La contribuzione obbligatoria 2017 – Quanto ci costa l’INPS?

Inps

Con la circolare n.22, l’inps ha definito le aliquote contributive cui sono sottoposti i redditi di commercianti e artigiani ai fini previdenziali:

  • per i titolari di qualunque età e coadiuvanti / coadiutori di età superiore ai 21 anni, 23,55 € per gli artigiani e 23,64% per i commercianti
  • per i coadiuvanti / coadiutori di età non superiore ai 21 anni, 20,55 % per gli artigiani e 20,64 % per i commercianti

I contributi dovuti, a parte alcune eccezioni (ad es. affittacamere e produttori di assicurazioni del 3° e 4° gruppo), sono calcolati obbligatoriamente su un reddito minimo e poi integrati con dei pagamenti ulteriori se il reddito reale supera quello minimo.

Per il 2017 il reddito minimo annuo su cui calcolare i contributi è pari a 15.548 €, quindi per un commerciante l’importo minimo da pagare annualmente sarà di 3.675,55 € (il 23,64% di 15.548 €) + 7,44 € per la maternità da pagare in 4 rate trimestrali di pari importo nei mesi di febbraio, maggio, agosto, novembre.

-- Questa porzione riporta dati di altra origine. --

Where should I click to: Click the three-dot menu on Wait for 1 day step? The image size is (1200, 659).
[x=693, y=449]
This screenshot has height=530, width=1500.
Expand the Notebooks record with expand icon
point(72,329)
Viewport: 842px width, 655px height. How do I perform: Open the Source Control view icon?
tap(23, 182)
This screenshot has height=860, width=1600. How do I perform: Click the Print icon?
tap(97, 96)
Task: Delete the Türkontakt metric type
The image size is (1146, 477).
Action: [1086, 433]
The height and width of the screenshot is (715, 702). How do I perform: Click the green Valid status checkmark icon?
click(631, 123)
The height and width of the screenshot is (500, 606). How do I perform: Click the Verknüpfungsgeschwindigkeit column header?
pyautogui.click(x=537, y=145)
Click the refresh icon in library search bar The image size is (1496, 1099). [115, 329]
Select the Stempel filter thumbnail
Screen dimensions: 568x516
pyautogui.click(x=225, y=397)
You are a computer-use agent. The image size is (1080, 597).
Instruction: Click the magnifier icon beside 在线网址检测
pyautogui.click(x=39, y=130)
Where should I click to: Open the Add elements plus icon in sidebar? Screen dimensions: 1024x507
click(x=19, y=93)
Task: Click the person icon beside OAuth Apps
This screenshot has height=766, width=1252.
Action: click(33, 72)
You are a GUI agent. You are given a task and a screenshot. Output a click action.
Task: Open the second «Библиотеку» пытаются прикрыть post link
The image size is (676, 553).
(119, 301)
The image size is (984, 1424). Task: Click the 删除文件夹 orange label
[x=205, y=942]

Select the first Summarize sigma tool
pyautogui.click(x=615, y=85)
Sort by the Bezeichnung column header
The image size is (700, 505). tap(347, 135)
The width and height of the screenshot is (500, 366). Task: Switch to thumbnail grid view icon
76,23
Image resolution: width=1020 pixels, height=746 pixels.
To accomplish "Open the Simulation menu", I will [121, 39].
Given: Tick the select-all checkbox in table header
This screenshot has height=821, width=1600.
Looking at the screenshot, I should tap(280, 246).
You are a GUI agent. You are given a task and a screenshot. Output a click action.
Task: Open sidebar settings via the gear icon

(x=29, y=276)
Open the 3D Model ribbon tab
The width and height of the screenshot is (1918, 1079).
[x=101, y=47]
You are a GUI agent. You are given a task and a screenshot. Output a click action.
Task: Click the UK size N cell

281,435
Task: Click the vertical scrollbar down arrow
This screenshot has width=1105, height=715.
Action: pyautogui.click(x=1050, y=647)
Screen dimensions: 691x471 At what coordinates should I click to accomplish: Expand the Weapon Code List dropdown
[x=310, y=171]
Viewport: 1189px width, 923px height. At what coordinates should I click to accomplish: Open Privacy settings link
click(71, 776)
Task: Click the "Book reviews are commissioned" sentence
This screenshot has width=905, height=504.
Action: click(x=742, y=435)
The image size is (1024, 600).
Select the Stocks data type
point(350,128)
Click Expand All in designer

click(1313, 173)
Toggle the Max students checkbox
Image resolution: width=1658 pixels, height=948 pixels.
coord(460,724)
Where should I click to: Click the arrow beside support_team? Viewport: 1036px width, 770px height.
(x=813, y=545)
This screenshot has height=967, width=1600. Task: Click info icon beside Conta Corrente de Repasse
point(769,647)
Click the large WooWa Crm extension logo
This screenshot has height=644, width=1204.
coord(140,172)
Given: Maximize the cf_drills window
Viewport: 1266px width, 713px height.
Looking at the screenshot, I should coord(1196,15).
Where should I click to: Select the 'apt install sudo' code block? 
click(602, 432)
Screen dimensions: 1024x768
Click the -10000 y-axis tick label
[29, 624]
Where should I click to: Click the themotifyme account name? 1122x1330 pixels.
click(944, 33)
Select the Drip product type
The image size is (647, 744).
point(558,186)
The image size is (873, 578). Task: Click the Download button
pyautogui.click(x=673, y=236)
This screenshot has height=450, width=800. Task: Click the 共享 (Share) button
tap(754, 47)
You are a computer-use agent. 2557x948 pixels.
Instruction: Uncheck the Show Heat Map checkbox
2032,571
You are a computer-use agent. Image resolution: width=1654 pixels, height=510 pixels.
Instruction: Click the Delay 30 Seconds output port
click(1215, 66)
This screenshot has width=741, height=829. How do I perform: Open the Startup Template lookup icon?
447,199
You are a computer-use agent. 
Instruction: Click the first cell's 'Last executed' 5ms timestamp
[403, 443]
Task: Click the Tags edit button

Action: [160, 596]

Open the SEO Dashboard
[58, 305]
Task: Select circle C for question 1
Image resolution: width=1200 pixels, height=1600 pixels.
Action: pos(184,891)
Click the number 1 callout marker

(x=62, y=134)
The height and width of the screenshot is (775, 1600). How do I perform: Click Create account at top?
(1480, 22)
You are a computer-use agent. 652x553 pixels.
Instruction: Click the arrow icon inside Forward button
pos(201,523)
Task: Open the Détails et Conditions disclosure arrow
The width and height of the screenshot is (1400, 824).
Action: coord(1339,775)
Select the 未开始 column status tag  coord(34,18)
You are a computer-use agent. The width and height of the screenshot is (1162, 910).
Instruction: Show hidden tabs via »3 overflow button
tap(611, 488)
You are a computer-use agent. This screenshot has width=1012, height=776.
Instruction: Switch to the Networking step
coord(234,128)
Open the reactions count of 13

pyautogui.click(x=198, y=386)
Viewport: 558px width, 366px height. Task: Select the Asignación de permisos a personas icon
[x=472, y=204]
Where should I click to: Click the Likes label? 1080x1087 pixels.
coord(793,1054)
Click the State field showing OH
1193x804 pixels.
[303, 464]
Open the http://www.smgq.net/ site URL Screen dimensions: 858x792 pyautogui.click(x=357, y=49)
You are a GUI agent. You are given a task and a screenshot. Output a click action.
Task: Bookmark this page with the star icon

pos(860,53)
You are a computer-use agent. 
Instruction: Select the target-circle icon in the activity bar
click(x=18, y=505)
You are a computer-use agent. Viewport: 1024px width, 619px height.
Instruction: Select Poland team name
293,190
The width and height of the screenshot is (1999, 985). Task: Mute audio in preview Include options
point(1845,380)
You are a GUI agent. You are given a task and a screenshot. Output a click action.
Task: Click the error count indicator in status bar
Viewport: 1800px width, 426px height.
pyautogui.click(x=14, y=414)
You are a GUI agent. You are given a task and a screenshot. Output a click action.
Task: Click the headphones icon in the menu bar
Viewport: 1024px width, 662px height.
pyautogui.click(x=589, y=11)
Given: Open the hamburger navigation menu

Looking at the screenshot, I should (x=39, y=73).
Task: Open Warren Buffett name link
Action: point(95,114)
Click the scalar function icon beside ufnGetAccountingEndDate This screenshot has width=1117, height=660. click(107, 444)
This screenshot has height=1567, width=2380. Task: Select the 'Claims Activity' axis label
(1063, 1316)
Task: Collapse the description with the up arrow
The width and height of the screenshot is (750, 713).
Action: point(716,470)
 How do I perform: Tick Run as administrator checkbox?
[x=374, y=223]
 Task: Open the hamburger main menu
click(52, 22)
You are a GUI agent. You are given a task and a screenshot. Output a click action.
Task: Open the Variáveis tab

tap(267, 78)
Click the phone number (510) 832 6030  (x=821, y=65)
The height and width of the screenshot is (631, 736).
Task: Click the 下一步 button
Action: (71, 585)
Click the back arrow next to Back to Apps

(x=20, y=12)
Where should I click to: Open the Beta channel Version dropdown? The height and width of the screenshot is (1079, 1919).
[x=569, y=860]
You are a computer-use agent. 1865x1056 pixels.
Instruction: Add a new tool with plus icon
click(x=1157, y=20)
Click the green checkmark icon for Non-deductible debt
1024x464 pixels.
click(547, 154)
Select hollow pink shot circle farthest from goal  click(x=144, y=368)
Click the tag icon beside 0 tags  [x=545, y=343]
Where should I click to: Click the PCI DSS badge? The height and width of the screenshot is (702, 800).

Se le cifre minime pagate sono superiori a tale importo, è molto probabile che siate iscritti ad una associazione di categoria (ad. es. Confcommercio), la cui quota annua viene caricata sui contributi INPS. State attenti a non pagare per associazioni alle quali siete stati iscritti in maniera poco trasparente.

 Gli iscritti al regime forfettario

Chi è iscritto al regime fiscale forfettario può richiedere entro la fine del mese di febbraio il pagamento dei contributi in misura ridotta del 35%, in tal caso ovviamete saranno inferiori anche i contributi versati nella casse dell’inps con una riduzione futura dell’assegno pensionistico, valutate bene la convenienza nella richiesta della riduzione.